ME/CFS symptoms include:

  • Profound, persistent fatigue not improved by rest
  • Post-exertional malaise — significant symptom worsening after activity, often delayed
  • Cognitive difficulties — brain fog, memory problems, difficulty concentrating
  • Unrefreshing sleep despite extended duration
  • Pain — headaches, muscle or joint pain
  • Orthostatic intolerance — symptoms worsening when standing (POTS)
  • Highly variable day-to-day functioning

How therapy can help

Approaches that may support quality of life alongside medical management:

  • Pacing and energy envelope management — the most critical strategy; staying within your energy limits to avoid PEM; working with an occupational therapist or ME specialist to identify your sustainable activity level
  • Psychological support — for the depression, anxiety and grief that frequently accompany ME/CFS; not because ME/CFS is psychological, but because serious chronic illness warrants psychological support in its own right
  • Sleep management — addressing the sleep component through pacing and supportive approaches rather than GET
  • Occupational therapy — practical strategies for managing daily life within energy constraints
  • Pain management — specialist approaches for the pain component of ME/CFS

Seeking help

A GP assessment is essential for diagnosis and to rule out other conditions. NICE guidance (2021) recommends referral to a specialist ME/CFS service. Action for ME, the ME Association and Long Covid Support offer resources and specialist guidance. When seeking a therapist, specifically look for someone who understands ME/CFS and the importance of pacing over exercise.

Therapies that may help with Chronic fatigue syndrome / ME support (adjunct)

Showing 7 therapies linked to Chronic fatigue syndrome / ME support (adjunct).

Therapy Evidence Notes
Cognitive Behavioural Therapist
strong

CBT for ME/CFS psychological adjustment.

Counsellor
moderate

Counselling for ME/CFS adjustment.

Mindfulness Practitioner
moderate

Mindfulness for ME/CFS adjustment.

Nutritional Therapist
moderate

Nutritional assessment and support for ME/CFS.

Psychotherapist
moderate

Psychotherapy for ME/CFS adjustment.

Naturopath
limited

Supportive lifestyle approaches for ME/CFS.

Physiotherapist
limited

Very gentle, pacing-based physiotherapy for ME/CFS.

Frequently asked questions

Is ME/CFS a real physical condition?

Yes — ME/CFS is a genuine physiological condition with evidence of immune dysregulation, autonomic dysfunction and metabolic abnormalities. It is recognised by NICE, the NHS and the WHO as a serious, complex illness.

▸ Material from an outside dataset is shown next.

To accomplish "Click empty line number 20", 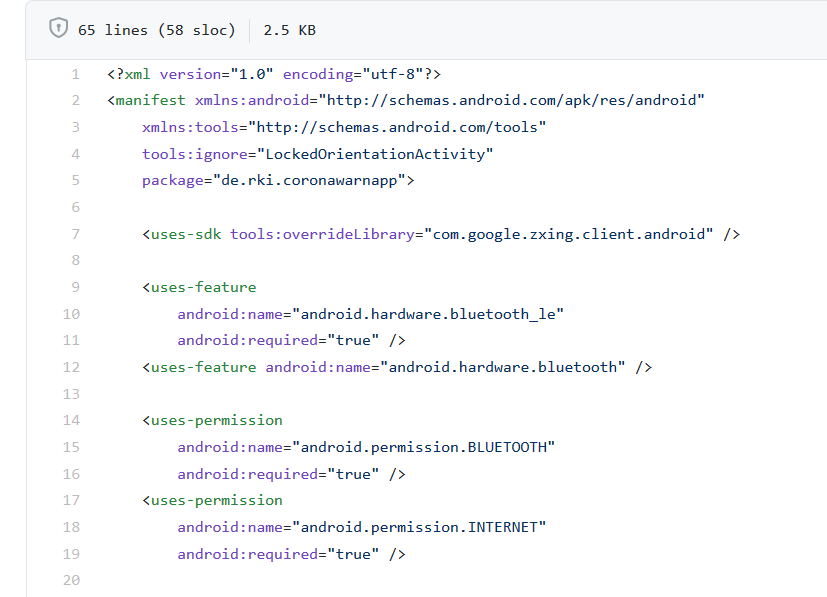I will [x=72, y=580].
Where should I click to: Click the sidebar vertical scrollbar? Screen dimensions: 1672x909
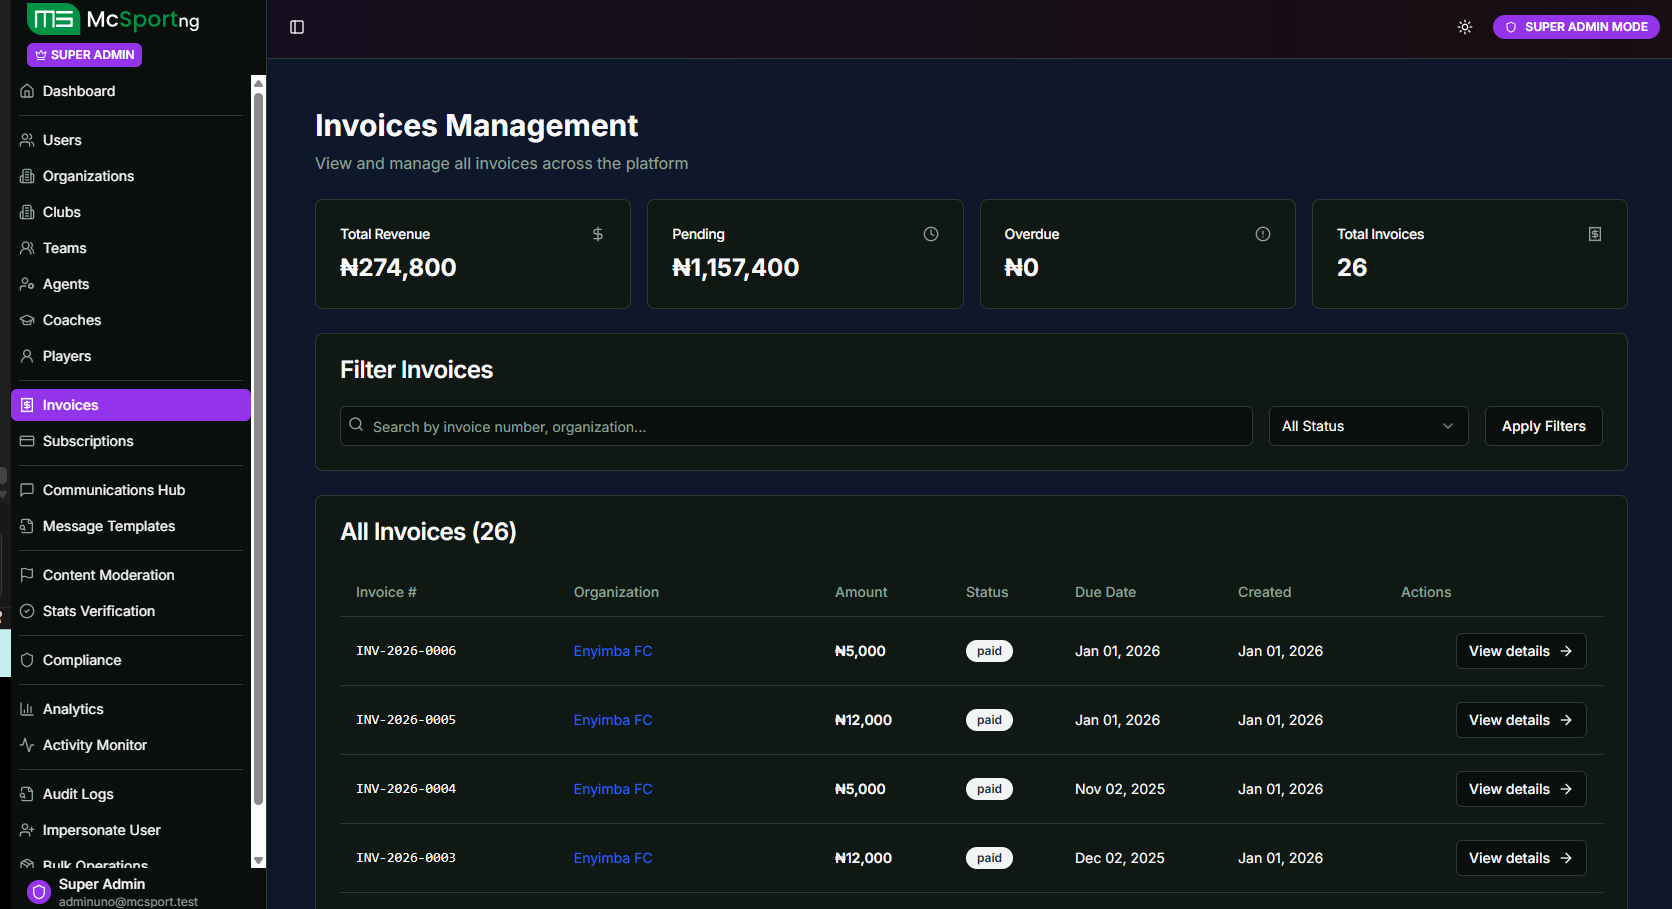tap(258, 450)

The historic framing of ME/CFS as primarily psychological has been extensively revised, and graded exercise therapy is no longer recommended.

What is post-exertional malaise?

Post-exertional malaise (PEM) is the hallmark feature of ME/CFS — a worsening of symptoms following physical or mental exertion that is often delayed by 12–48 hours and may last days to weeks. It is distinct from normal tiredness after exercise. PEM is the reason graded exercise therapy is harmful for many people with ME/CFS and why pacing within the energy envelope is the recommended approach.

What is pacing in ME/CFS?

Pacing involves staying within your 'energy envelope' — the level of activity your body can sustain without triggering post-exertional malaise. This typically involves activity diaries, planning rest within activity, and gradually establishing what is sustainable rather than pushing through or activity avoidance. An ME specialist or occupational therapist can guide pacing.

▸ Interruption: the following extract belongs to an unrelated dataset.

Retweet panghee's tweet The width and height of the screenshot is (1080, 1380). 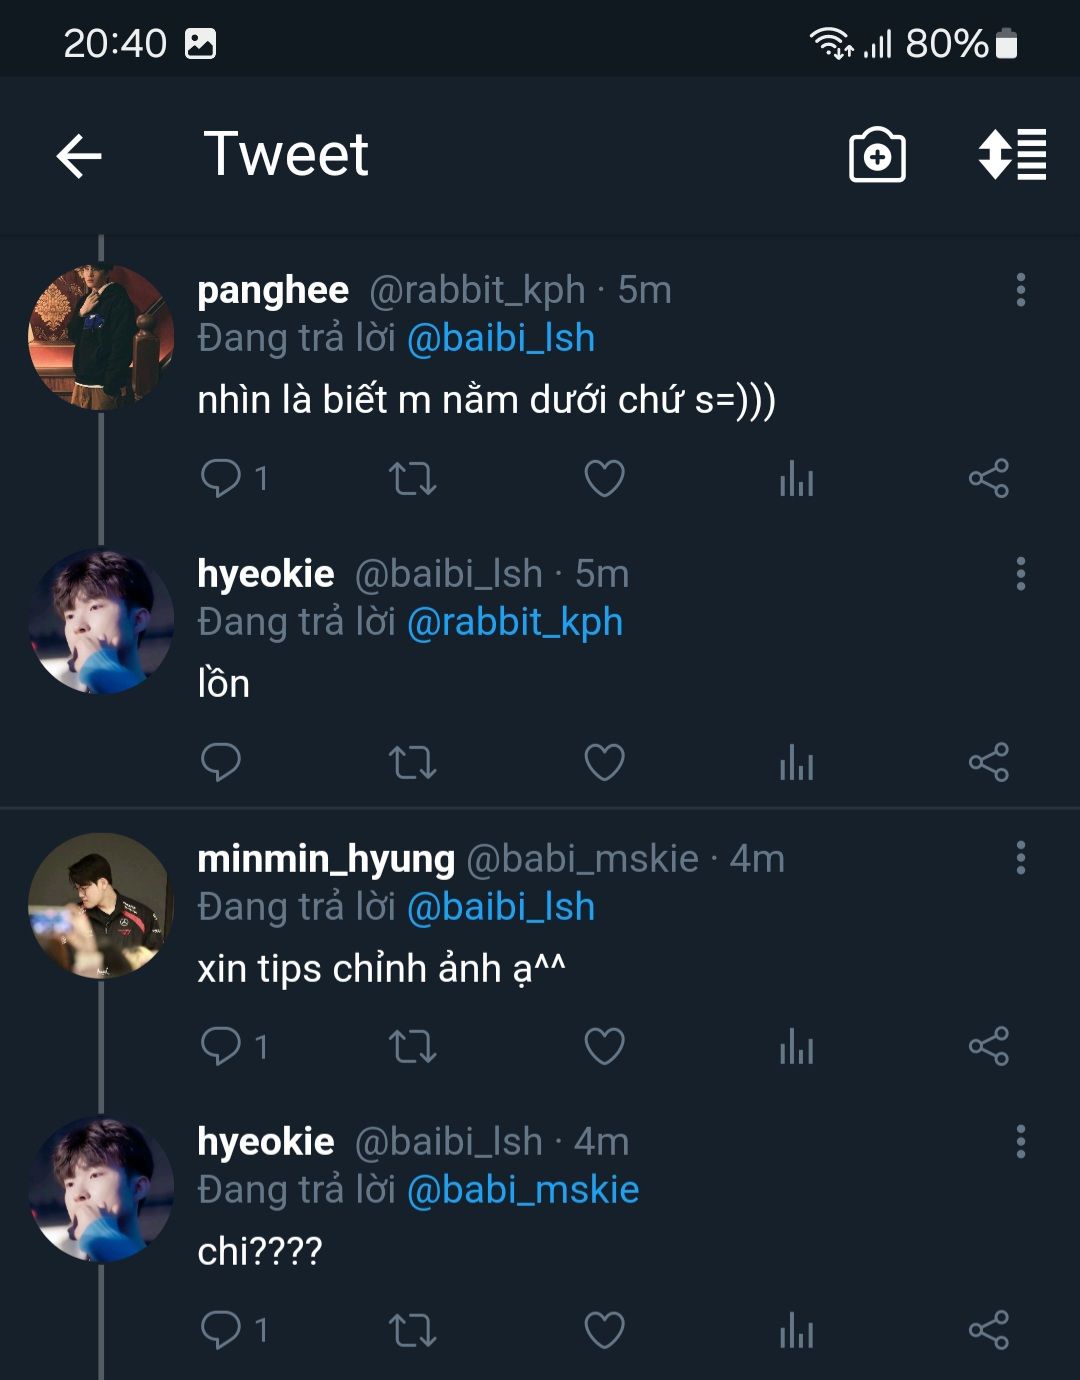coord(412,478)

Is ME/CFS the same as long COVID?

Long COVID and ME/CFS share many features, and post-COVID ME/CFS is now recognised as a common long COVID presentation. Existing ME/CFS knowledge and management principles — particularly around pacing and avoiding PEM — have proven directly applicable to long COVID. The long COVID research wave has significantly advanced understanding of both conditions.

Can therapy help with ME/CFS?

Psychological therapy does not treat ME/CFS itself but can significantly support quality of life. Adjustment to serious chronic illness, grief for lost functioning, managing relationships within the constraints of ME/CFS, and addressing co-occurring anxiety and depression are all legitimate therapeutic goals. A therapist familiar with ME/CFS who does not push activity beyond the energy envelope is important.